>>>
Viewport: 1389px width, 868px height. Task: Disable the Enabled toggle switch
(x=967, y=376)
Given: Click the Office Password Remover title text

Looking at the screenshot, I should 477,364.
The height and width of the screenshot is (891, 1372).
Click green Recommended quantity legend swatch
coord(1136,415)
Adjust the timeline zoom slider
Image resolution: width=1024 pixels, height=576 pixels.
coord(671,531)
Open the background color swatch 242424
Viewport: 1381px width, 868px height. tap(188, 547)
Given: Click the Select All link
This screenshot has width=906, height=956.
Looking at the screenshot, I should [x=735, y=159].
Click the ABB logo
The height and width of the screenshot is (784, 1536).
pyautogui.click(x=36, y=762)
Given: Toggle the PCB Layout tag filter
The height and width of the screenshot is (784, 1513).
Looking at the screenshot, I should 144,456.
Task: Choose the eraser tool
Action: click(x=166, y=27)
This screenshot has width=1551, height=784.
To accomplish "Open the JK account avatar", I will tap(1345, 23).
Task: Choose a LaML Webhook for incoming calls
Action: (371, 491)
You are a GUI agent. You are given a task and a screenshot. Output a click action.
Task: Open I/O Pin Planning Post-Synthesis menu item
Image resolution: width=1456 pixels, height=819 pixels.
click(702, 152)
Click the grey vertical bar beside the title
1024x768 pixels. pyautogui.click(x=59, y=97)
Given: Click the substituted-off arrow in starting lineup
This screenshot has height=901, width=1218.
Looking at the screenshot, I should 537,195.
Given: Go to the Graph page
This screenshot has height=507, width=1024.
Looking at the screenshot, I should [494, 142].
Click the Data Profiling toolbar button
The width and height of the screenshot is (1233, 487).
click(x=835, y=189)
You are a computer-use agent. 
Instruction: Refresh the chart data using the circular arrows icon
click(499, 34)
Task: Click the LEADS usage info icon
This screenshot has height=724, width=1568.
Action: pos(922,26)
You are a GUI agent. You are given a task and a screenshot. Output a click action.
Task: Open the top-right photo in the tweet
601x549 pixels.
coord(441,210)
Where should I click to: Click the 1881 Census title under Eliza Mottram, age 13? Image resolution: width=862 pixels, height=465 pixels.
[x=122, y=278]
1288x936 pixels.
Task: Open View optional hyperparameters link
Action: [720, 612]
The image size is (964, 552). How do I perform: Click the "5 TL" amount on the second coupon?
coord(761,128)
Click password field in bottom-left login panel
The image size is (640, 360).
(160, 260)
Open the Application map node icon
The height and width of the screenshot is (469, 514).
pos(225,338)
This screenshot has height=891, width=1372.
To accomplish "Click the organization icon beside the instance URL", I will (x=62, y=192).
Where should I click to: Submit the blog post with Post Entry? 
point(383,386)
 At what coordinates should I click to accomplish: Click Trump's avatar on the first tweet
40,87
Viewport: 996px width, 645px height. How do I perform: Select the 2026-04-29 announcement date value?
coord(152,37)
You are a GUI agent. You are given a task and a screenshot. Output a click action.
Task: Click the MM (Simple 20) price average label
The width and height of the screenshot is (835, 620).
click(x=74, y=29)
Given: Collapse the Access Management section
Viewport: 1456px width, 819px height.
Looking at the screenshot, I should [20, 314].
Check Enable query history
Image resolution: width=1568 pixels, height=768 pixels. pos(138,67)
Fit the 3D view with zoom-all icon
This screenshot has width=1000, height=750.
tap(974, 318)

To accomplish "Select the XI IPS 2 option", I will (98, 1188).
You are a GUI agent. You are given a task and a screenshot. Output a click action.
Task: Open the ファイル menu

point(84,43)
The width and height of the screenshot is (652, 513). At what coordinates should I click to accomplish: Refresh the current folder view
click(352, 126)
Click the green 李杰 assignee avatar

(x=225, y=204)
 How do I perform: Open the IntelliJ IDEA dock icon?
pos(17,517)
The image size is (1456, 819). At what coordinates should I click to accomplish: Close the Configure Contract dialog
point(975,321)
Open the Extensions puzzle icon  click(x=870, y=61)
<<<
* WHAT IS EXPECTED
Revise the records from the start through the line containing "pyautogui.click(x=36, y=762)", replacing "Select All" with "Select None" and leaving everything else unchanged.

* REPLY TO THE EXERCISE
Viewport: 1389px width, 868px height. Task: Disable the Enabled toggle switch
(x=967, y=376)
Given: Click the Office Password Remover title text

Looking at the screenshot, I should 477,364.
The height and width of the screenshot is (891, 1372).
Click green Recommended quantity legend swatch
coord(1136,415)
Adjust the timeline zoom slider
Image resolution: width=1024 pixels, height=576 pixels.
coord(671,531)
Open the background color swatch 242424
Viewport: 1381px width, 868px height. tap(188, 547)
Given: Click the Select None link
This screenshot has width=906, height=956.
Looking at the screenshot, I should [x=735, y=159].
Click the ABB logo
The height and width of the screenshot is (784, 1536).
pyautogui.click(x=36, y=762)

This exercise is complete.